Examine each line of the data. Copy those that contain the string "computer".

**********

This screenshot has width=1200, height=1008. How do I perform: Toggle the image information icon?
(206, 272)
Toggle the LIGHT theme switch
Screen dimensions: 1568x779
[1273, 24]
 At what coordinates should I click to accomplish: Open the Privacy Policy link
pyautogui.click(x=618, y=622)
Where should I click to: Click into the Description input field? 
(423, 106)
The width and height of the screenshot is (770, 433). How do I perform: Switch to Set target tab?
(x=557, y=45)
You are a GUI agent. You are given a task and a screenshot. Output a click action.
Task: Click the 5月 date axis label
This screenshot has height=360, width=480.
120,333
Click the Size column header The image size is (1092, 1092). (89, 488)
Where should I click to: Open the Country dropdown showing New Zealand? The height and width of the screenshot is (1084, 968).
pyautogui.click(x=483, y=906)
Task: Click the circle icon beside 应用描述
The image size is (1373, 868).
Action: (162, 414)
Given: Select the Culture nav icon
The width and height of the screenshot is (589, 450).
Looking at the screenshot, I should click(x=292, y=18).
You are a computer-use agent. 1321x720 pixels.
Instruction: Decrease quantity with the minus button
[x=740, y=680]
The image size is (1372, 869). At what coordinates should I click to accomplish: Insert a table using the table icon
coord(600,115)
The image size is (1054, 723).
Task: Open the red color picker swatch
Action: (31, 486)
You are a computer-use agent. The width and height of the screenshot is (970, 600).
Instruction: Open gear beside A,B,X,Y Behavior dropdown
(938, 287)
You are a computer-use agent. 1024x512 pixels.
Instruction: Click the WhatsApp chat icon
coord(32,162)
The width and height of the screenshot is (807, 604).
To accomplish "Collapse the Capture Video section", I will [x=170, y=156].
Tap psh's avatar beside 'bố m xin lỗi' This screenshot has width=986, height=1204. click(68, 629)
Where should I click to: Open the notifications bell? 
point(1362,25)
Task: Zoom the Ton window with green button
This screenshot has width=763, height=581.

**********

### OUTPUT OF THE EXERCISE
You are a computer-use agent. 1321x720 pixels.
You are a computer-use agent. The width and height of the screenshot is (970, 600).
You are a computer-use agent. 1024x512 pixels.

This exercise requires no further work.